It pays to have a plan B though. It must be equally heartbreaking to see Stitch how he is. You don't have to rush into anything but I do think, from what you've been saying, you should consider it xxx


----------



## claire8234 (Mar 8, 2013)

Yes I agree, a plan B is worth having. This is horrible x


----------



## Lilylass (Sep 13, 2012)

chillminx said:


> Yes, it is true that Stitch will be able to smell Tommy's scent in the garden, but cats can and do accept the scents of other cats in their territory, cats passing through as it were, and as long as they don't actually come face to face with an intruder in their garden they seem OK. This is certainly true in the case of two of my cats who hate each other and have to be kept apart, so they have separate areas of the house and separate garden time.


@claire8234 so sorry things haven't settled down - Stitch sounds very like Archie was when him & Mia were fighting all the time - he'd literally go out 1st thing & I'd only see him again at bedtime, he was very unhappy 

I've quoted the bit from @chillminx post as this can def work - it's not a bundle of laughs or easy, don't get me wrong - but my 2 are now both happier & less stressed than they've been for years.

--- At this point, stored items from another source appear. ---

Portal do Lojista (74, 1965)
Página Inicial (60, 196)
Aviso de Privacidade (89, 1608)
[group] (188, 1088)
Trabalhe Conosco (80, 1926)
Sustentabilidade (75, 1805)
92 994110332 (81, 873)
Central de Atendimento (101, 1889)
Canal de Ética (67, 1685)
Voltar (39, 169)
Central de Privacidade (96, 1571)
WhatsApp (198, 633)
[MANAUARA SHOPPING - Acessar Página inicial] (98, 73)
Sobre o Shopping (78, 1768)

It's hard - esp at the start - and, yes, I often feel that one or the other (or the dog) is missing out on 'me' time - but it was the only option for us and, touch wood, they all seem happy

Both cats have 'their room' where they are when the other is out - they happily share every other area of the house and garden without any issues - they obviously smell each other / hear each other but that seems to be fine now that they both feel secure & know the other can't 'get them'

Is it ideal -no ..... there are days when it's a PITA, esp if time is short or something's on and one or the other doesn't get their usual out time - in the summer it's awful not just being able to leave the doors open on a nice day .... but it's better than them fighting / hurting each other and being stressed[/user]


----------



## Paddypaws (May 4, 2010)

Oh Claire....once again, I can only offer sympathy.
I know how special Stitch is to you, and also how Tommy has stolen your heart with his affectionate ways and I really REALLY hope there will be a swift and substantial improvement in relations which allows you to keep both in a harmonious household.


----------



## claire8234 (Mar 8, 2013)

Paddypaws said:


> Oh Claire....once again, I can only offer sympathy.
> I know how special Stitch is to you, and also how Tommy has stolen your heart with his affectionate ways and I really REALLY hope there will be a swift and substantial improvement in relations which allows you to keep both in a harmonious household.


 I really hope so PP. Stitch came in about 8pm last night and went upstairs, grumbled a bit but nothing serious. I put his food on the landing & a tray in the bathroom and he stayed happily in my sons room until about 8am when I let him out for a wee (he refuses to use a tray).

He seems happier being able to go upstairs so for now we are keeping Tommy in the lounge & not letting him upstairs which doesn't bother him at all, he is happy in the lounge. Once Tommy has come in from the garden I'll keep him in for a bit so at least Stitch is outside on his own - if that makes sense.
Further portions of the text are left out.